# Text block:
>>
The lodge offers the same services as any full-service lodge, with full board, walks and game drives, after-dinner singing and dancing – either to watch or to participate in. But there is something more.
Firstly, the pace is entirely different. It is impossible to get impatient or frustrated with anything. Time ceases to matter. Only hunger pangs will tell you when it is getting near feeding hour. Although, unfairly, there is a table under a lapa that is stocked round-the-clock with tea, coffee, Milo, hot water, rusks and cookies, so even the hunger pangs don’t get to complain.
The game drives offer you something unusual, if not unique: your ranger has grown up in the vicinity and got to know the animals and plants through an almost daily acquaintance. The knowledge is personal. Either Jabu or Sam will take you on a tour of what amounts to his front garden. This gives a lot more value to the game drives.
Tembe Elephant Park, of course, is famous for its, er, elephants. The most famous of these is Isilo, who has his own Facebook page and visits the staff and guests of Tembe Lodge quite regularly. Isilo is one of the last Great Tuskers. Lodge management describe him as an elderly gent with impeccable manners, who wanders around Tembe as lord of all he surveys. The rangers know him well, and will go looking for him if he doesn’t deign to show himself.
The lodge also organises excursions to the nearby Border Caves – site of human habitation for the last 150 000 years – and day trips to Kosi Bay for swimming, snorkelling and canoeing.
<<
# Information provided:
>>
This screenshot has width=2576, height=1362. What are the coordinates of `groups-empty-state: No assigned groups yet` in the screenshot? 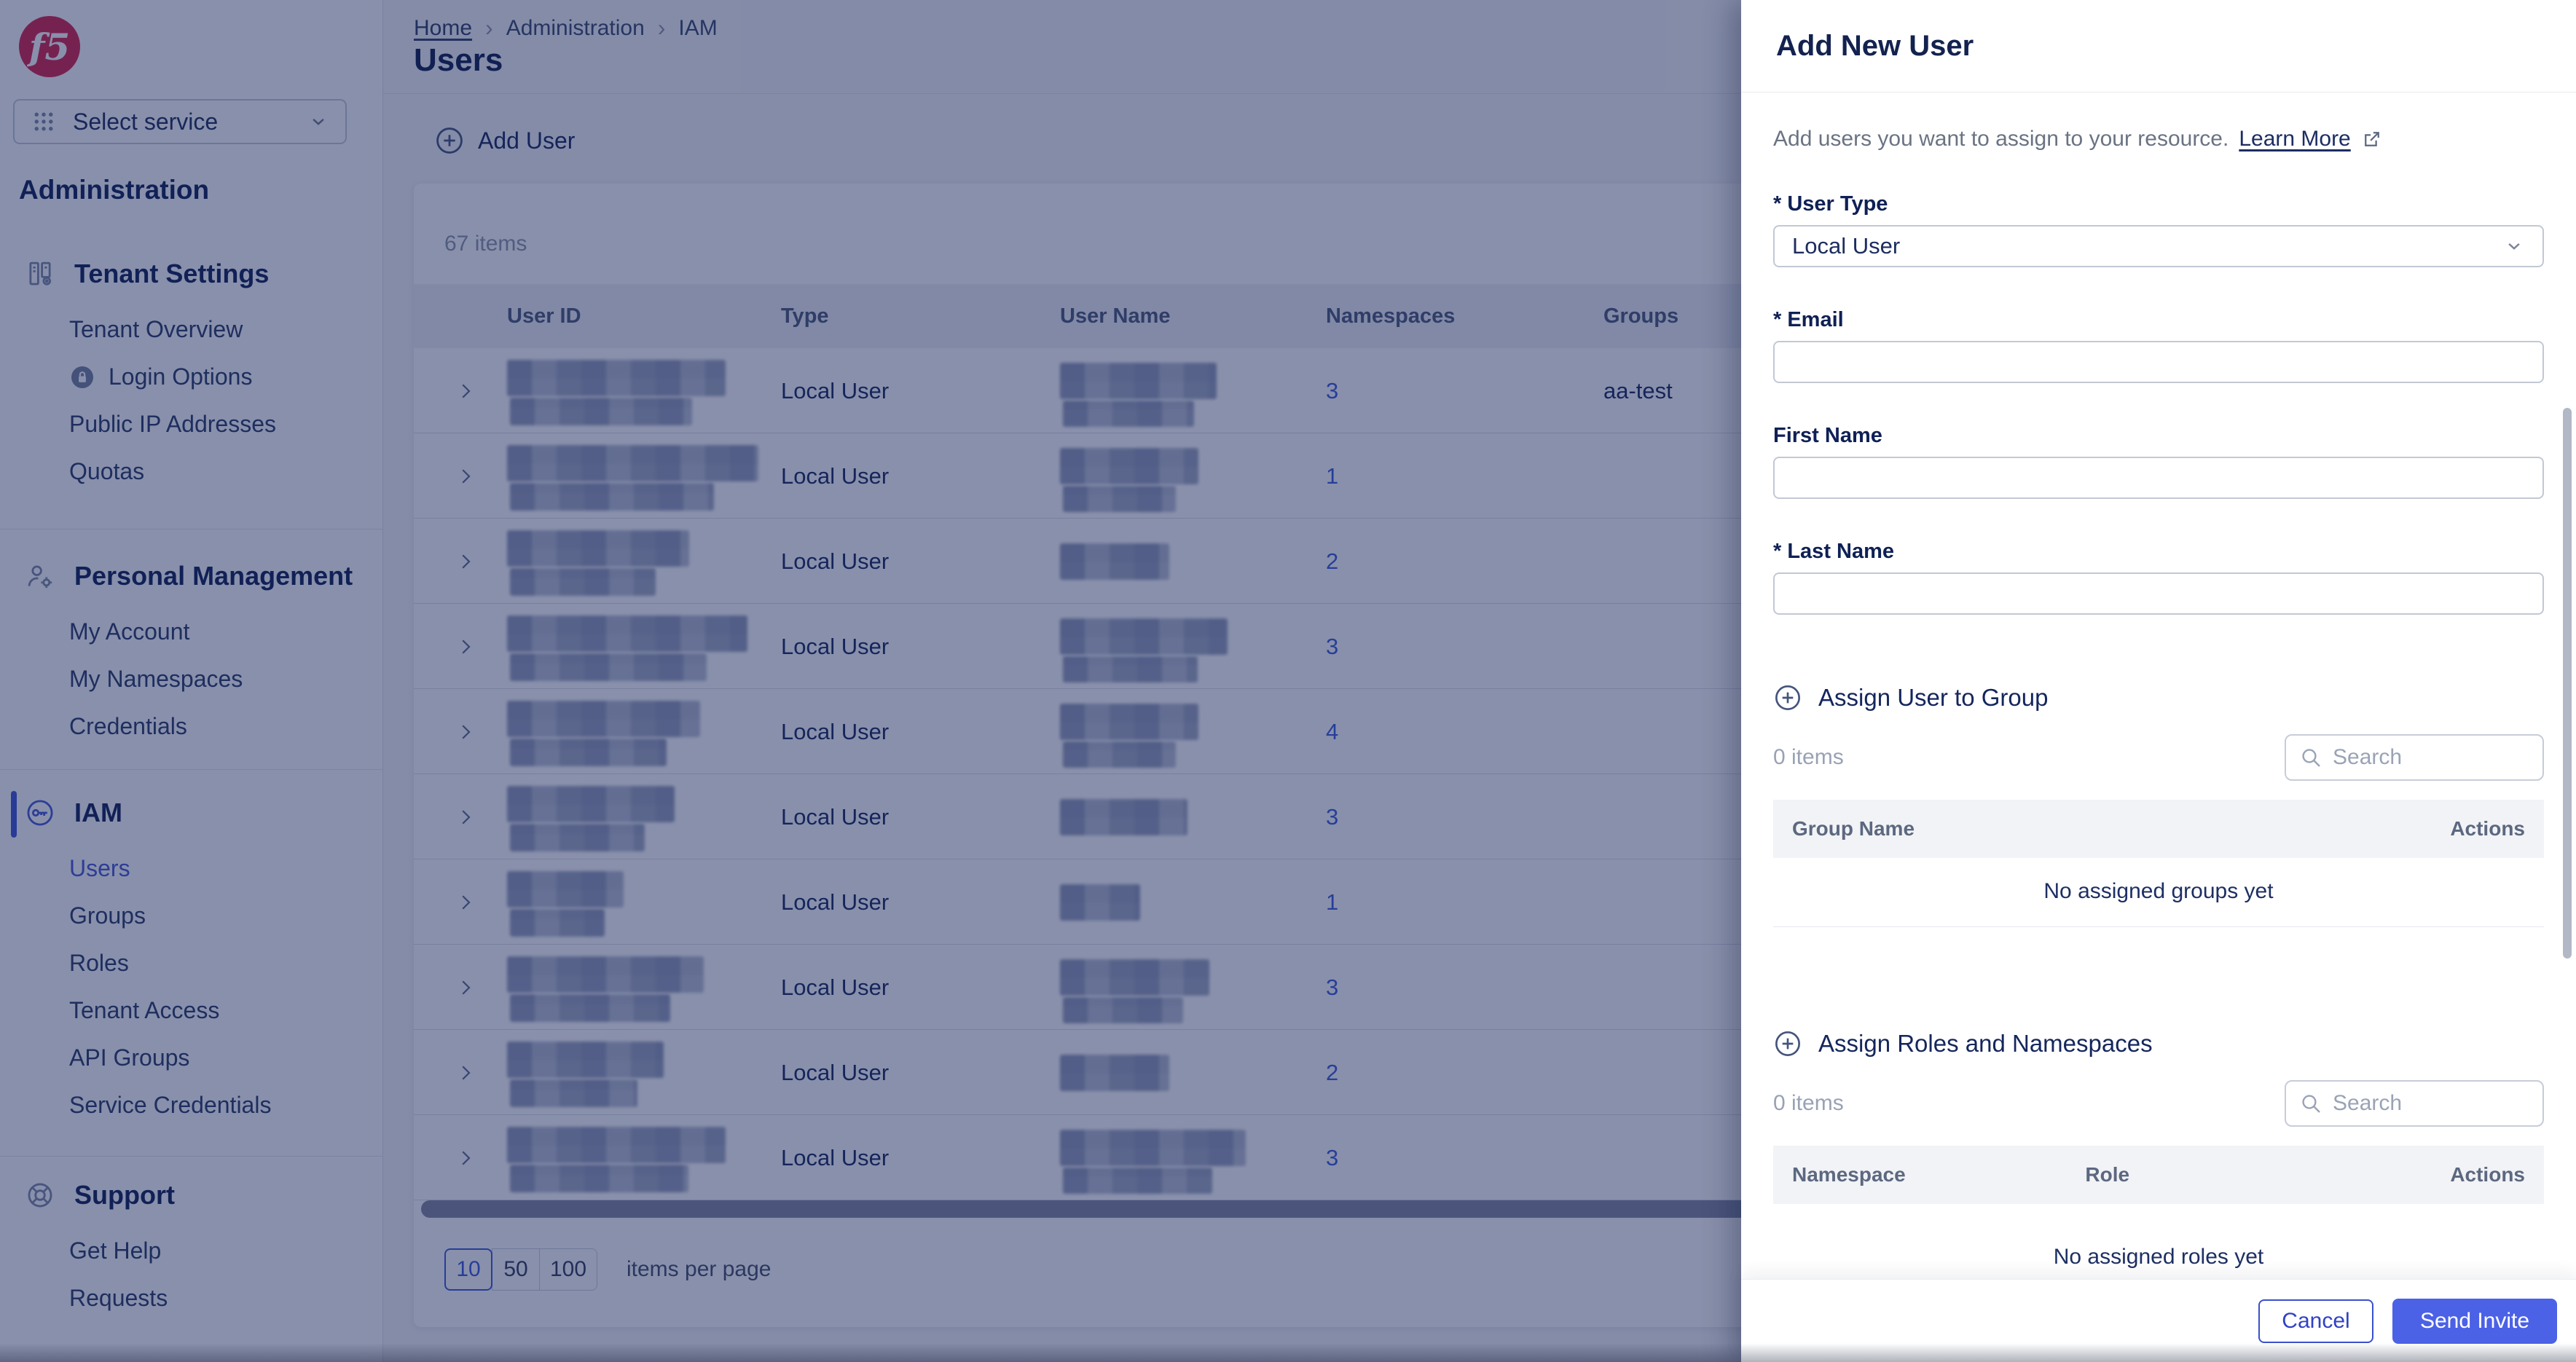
<<
>>
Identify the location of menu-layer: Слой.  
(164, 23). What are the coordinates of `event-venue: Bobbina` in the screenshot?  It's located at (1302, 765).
<<
>>
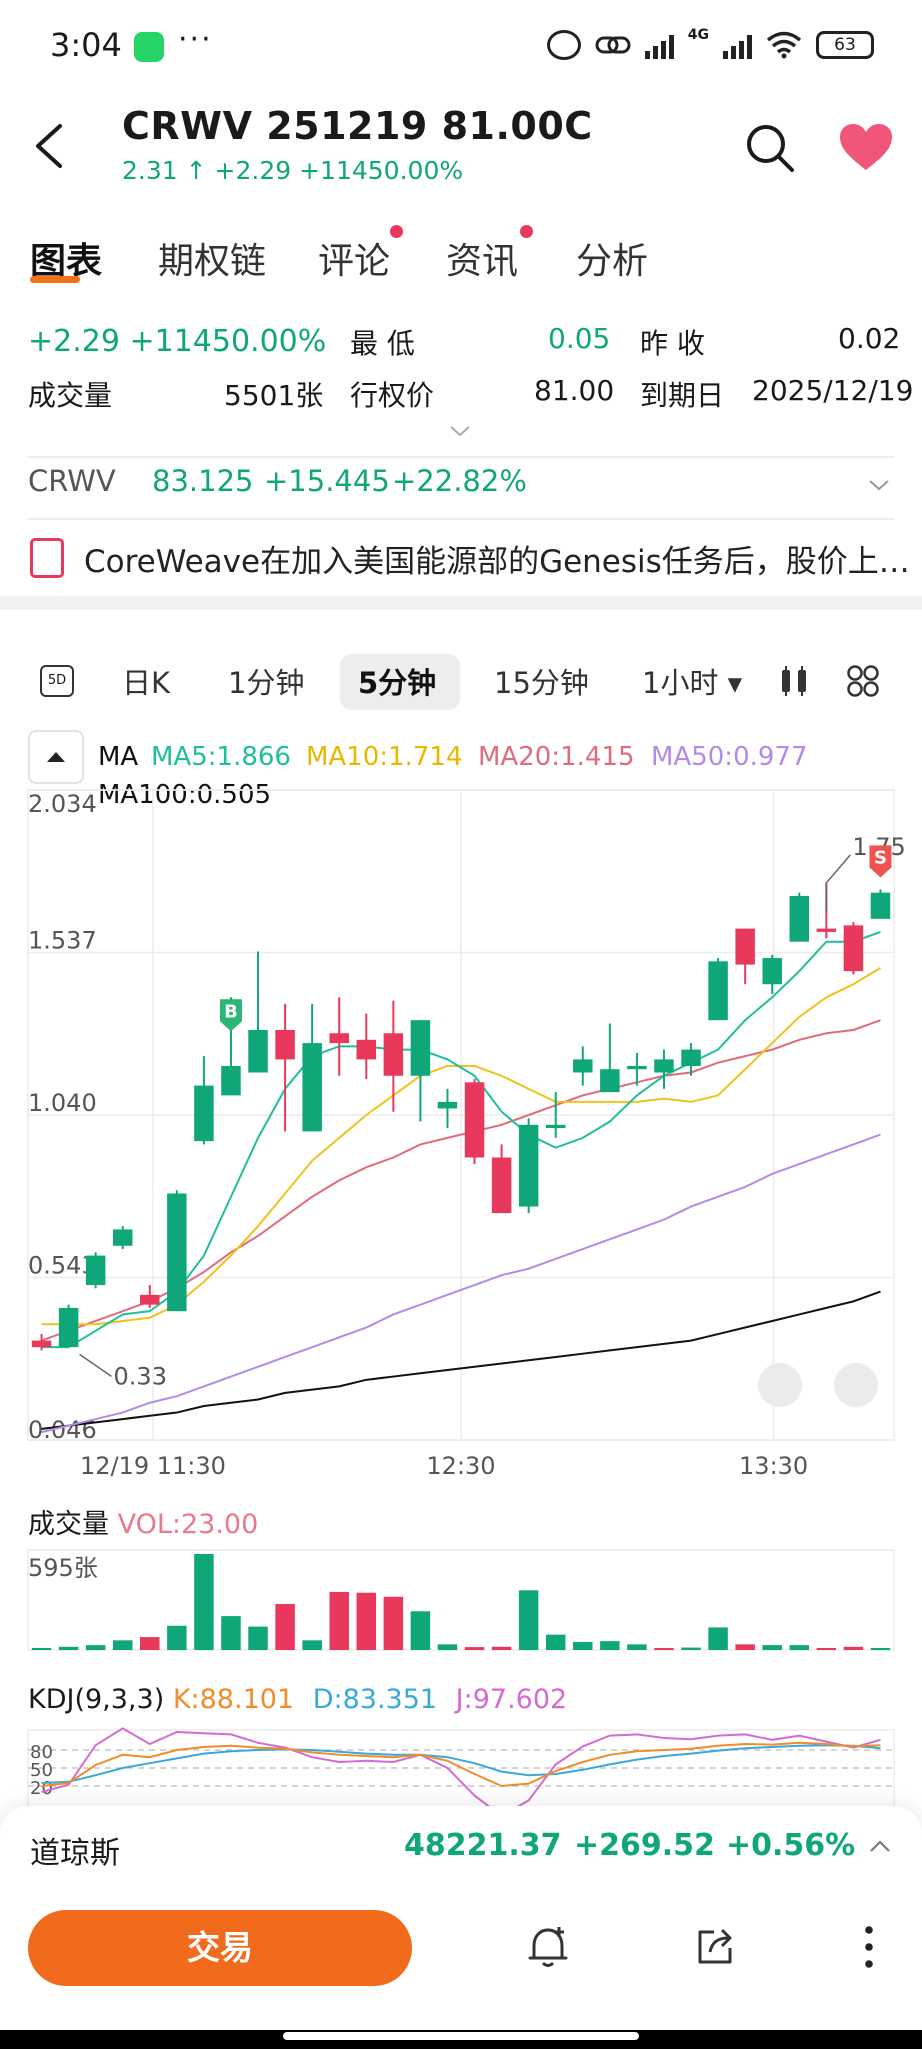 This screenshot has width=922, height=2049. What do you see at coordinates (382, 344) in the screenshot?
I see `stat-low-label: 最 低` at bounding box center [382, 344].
<<
# Problem to work on:
Can you extend the passage about the lodge at Tembe Elephant Park, carrying on from its final sentence about the Border Caves and the Kosi Bay day trips?

# Task output:
There’s also a partnership with nearby Ponta Mamoli, which is a beach resort just over the border in Mozambique. Ponta specialises in scuba diving, but that is not the only reason to go there. The lodge looks out over the sea, and it is possible, indeed it is probable, that one would spend the whole day watching the waves break on to the sand.
This is accessible wilderness. It is not going to take an age or lots of money to get there. You get the feeling that the local people and animals are welcoming you into their world and it doesn’t take long to submerge yourself completely in another universe. A world without deadlines or ringing phones or rushed appointments or things that need to be done now. The days are measured out by the gentle crunching approach of Isilo, or the hypnotic pounding of waves on sand. Nowadays it is hard to believe that places like that exist, or that we can still enjoy them. The only shock is returning to the real world.